--- Information given ---

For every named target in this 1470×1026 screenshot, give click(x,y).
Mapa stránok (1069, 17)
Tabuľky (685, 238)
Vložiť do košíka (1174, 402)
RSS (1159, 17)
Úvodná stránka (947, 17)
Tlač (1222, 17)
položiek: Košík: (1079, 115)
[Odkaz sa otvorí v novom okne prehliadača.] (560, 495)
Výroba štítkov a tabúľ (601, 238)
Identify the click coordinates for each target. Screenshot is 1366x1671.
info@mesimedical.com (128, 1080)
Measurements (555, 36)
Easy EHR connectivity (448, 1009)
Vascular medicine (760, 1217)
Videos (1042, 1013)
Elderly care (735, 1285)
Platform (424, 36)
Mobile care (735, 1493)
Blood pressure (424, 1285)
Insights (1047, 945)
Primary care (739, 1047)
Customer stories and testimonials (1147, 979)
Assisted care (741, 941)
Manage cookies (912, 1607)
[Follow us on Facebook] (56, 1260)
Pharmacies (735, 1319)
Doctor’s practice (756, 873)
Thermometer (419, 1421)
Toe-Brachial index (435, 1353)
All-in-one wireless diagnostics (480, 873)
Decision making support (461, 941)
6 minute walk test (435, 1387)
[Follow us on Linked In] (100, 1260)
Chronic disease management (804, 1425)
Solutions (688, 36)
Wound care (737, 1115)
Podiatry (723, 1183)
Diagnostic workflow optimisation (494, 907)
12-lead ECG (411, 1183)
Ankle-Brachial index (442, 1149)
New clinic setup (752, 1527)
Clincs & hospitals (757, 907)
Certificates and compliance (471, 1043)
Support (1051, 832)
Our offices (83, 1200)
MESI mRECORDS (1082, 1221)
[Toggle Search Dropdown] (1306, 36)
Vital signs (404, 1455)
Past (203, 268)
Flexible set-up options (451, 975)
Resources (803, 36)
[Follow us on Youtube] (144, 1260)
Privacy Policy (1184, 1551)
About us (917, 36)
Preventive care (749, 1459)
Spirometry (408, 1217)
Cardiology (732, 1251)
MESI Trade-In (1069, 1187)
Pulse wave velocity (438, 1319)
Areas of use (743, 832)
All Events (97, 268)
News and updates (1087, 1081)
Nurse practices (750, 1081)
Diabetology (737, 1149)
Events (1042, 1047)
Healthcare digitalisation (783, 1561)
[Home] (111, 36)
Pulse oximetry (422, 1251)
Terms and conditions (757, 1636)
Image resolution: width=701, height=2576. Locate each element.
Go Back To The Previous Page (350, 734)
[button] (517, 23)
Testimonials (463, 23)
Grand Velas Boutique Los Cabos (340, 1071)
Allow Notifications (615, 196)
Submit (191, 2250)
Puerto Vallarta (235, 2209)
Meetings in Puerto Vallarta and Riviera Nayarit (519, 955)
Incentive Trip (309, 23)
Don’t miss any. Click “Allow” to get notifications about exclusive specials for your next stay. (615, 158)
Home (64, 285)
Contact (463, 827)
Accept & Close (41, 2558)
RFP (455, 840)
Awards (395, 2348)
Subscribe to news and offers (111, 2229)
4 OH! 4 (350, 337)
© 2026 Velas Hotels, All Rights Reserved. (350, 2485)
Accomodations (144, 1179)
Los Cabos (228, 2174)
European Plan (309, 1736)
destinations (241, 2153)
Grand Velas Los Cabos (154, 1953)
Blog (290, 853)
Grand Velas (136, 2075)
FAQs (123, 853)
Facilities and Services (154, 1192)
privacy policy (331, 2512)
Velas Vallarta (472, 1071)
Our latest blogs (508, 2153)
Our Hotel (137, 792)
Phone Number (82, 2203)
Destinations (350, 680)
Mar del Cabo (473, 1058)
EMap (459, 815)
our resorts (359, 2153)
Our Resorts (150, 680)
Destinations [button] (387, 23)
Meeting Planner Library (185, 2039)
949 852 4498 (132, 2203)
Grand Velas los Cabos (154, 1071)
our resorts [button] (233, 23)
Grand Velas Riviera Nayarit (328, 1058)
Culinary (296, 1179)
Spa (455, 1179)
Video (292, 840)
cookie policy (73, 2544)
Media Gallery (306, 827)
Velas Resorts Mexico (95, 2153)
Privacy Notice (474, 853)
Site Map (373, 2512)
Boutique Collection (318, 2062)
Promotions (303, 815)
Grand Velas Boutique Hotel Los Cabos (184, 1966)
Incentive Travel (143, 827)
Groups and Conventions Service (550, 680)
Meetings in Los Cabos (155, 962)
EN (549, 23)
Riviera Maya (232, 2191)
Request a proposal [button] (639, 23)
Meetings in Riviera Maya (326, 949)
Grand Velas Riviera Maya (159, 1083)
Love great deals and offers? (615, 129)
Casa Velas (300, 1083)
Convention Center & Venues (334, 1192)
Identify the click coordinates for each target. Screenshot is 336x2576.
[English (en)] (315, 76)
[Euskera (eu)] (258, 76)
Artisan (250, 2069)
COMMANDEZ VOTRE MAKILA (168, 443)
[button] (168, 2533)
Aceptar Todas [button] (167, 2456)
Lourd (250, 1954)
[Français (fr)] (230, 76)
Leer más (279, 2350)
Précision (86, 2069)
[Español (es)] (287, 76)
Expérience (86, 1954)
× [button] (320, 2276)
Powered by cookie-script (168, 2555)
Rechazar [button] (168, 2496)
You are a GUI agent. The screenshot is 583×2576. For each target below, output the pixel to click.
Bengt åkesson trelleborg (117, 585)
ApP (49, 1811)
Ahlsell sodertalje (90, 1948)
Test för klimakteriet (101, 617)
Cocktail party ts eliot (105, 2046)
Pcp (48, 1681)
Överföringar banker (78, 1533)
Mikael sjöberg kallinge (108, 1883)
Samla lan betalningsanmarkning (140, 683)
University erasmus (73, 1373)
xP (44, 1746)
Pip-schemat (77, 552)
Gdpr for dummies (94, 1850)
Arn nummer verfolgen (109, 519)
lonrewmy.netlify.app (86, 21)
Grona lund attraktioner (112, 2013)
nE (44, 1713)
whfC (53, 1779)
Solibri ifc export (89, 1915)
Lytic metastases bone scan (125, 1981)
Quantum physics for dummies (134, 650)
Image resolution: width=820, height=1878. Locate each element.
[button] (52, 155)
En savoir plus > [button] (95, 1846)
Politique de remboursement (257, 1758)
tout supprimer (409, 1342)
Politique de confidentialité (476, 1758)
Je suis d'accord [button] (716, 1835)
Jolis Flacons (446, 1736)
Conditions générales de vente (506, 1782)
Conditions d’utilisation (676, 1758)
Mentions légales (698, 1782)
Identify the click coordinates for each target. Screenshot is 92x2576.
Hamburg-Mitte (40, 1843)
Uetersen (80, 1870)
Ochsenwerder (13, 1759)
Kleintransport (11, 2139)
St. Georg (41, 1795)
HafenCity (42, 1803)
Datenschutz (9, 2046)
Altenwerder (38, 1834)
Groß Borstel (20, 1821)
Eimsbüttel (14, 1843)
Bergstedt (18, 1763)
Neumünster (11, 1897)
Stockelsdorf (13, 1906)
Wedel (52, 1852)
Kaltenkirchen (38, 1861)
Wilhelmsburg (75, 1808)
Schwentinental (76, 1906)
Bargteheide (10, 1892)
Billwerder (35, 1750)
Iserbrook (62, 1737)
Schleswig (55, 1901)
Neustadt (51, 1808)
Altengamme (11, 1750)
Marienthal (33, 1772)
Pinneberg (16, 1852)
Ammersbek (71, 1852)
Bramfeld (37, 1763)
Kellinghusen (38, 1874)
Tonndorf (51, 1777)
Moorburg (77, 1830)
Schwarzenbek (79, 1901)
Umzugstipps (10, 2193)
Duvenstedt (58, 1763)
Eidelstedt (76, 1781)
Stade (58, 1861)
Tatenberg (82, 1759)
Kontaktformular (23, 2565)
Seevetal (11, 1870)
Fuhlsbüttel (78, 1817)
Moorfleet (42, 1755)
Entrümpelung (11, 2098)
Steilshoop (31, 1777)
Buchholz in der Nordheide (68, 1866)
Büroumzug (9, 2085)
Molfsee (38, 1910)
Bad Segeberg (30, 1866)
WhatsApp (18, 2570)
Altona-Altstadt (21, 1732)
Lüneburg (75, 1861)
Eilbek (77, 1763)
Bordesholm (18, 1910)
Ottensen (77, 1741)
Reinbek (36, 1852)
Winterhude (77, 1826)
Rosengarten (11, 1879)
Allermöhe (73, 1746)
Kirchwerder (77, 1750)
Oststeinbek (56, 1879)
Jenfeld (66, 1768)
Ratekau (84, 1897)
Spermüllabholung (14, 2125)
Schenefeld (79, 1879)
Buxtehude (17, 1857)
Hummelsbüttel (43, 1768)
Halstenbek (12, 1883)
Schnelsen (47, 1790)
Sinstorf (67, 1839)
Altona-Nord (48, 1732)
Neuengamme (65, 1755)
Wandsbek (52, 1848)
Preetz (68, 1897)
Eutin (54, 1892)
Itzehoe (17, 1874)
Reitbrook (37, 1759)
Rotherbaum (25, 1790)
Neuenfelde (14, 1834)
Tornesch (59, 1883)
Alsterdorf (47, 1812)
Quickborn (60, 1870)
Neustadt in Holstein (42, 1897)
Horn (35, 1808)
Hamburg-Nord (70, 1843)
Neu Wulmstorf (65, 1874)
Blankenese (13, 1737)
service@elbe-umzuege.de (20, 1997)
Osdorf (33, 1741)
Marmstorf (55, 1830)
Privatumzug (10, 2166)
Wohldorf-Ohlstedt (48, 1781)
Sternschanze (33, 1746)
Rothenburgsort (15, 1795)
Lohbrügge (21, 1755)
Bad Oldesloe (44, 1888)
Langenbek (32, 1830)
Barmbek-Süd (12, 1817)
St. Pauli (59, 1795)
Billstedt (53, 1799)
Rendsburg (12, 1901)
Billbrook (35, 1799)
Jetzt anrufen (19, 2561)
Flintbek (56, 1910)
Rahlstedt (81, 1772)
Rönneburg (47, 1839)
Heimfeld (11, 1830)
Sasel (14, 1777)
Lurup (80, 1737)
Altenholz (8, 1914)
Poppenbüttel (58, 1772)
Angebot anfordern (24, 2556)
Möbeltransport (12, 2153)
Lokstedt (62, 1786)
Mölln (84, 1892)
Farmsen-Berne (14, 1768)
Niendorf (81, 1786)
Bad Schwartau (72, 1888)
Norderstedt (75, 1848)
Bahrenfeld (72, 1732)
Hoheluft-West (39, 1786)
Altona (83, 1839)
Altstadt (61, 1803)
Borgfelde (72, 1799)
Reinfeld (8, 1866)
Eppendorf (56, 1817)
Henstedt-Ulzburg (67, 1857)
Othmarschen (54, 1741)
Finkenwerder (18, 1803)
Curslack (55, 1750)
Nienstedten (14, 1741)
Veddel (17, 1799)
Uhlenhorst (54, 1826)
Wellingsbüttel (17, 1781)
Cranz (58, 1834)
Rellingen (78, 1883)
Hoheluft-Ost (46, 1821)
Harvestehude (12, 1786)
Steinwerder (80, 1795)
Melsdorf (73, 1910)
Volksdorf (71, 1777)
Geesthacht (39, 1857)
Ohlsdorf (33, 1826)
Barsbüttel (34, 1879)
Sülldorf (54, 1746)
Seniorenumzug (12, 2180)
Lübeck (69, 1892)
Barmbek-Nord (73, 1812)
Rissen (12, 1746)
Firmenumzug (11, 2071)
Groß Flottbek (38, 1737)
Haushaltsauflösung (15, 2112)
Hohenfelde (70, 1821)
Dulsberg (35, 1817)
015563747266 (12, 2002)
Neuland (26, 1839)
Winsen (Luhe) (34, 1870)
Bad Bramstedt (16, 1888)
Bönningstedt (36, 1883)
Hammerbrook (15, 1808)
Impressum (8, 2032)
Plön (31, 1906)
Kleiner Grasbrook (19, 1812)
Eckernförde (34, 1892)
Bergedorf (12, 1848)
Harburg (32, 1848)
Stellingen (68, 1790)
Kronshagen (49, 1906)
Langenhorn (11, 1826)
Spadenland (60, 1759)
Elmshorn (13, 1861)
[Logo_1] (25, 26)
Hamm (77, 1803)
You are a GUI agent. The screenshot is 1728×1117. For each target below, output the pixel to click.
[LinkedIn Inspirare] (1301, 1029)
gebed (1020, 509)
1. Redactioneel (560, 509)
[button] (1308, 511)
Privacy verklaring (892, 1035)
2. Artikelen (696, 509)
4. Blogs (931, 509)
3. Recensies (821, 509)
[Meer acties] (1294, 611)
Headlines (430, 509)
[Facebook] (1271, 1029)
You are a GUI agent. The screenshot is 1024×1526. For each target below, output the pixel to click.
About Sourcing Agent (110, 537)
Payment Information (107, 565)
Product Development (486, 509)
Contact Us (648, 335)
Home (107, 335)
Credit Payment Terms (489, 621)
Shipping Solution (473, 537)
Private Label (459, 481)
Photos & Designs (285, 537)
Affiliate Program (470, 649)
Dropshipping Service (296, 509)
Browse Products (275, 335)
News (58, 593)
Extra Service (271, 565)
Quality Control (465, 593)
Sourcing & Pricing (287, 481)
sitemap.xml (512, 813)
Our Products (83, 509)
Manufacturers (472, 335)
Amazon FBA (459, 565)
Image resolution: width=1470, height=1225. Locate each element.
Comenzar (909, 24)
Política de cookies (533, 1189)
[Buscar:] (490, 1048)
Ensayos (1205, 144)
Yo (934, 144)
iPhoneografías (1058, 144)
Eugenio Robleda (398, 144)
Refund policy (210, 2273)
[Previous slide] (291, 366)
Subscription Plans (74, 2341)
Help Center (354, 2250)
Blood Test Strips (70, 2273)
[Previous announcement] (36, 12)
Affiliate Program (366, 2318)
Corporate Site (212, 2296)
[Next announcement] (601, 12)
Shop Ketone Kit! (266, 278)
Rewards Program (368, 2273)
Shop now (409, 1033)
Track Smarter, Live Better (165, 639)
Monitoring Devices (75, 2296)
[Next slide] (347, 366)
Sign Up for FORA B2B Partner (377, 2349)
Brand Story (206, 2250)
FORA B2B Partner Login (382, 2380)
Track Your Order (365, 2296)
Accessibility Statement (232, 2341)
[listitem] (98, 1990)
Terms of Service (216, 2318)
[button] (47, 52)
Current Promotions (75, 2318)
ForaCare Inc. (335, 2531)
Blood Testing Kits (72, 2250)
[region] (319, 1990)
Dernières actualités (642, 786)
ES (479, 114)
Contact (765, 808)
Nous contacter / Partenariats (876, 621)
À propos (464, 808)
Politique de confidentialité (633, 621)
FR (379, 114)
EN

---

Task: Quote the data above from the line containing "Clincs & hospitals (757, 907)" to the line containing "FAQs (123, 853)", inclusive, and stop.

Answer below:
Clincs & hospitals (757, 907)
Certificates and compliance (471, 1043)
Support (1051, 832)
Our offices (83, 1200)
MESI mRECORDS (1082, 1221)
[Toggle Search Dropdown] (1306, 36)
Vital signs (404, 1455)
Past (203, 268)
Flexible set-up options (451, 975)
Resources (803, 36)
[Follow us on Youtube] (144, 1260)
Privacy Policy (1184, 1551)
About us (917, 36)
Preventive care (749, 1459)
Spirometry (408, 1217)
Cardiology (732, 1251)
MESI Trade-In (1069, 1187)
Pulse wave velocity (438, 1319)
Areas of use (743, 832)
All Events (97, 268)
News and updates (1087, 1081)
Nurse practices (750, 1081)
Diabetology (737, 1149)
Events (1042, 1047)
Healthcare digitalisation (783, 1561)
[Home] (111, 36)
Pulse oximetry (422, 1251)
Terms and conditions (757, 1636)
Image resolution: width=701, height=2576. Locate each element.
Go Back To The Previous Page (350, 734)
[button] (517, 23)
Testimonials (463, 23)
Grand Velas Boutique Los Cabos (340, 1071)
Allow Notifications (615, 196)
Submit (191, 2250)
Puerto Vallarta (235, 2209)
Meetings in Puerto Vallarta and Riviera Nayarit (519, 955)
Incentive Trip (309, 23)
Don’t miss any. Click “Allow” to get notifications about exclusive specials for your next stay. (615, 158)
Home (64, 285)
Contact (463, 827)
Accept & Close (41, 2558)
RFP (455, 840)
Awards (395, 2348)
Subscribe to news and offers (111, 2229)
4 OH! 4 (350, 337)
© 2026 Velas Hotels, All Rights Reserved. (350, 2485)
Accomodations (144, 1179)
Los Cabos (228, 2174)
European Plan (309, 1736)
destinations (241, 2153)
Grand Velas Los Cabos (154, 1953)
Blog (290, 853)
Grand Velas (136, 2075)
FAQs (123, 853)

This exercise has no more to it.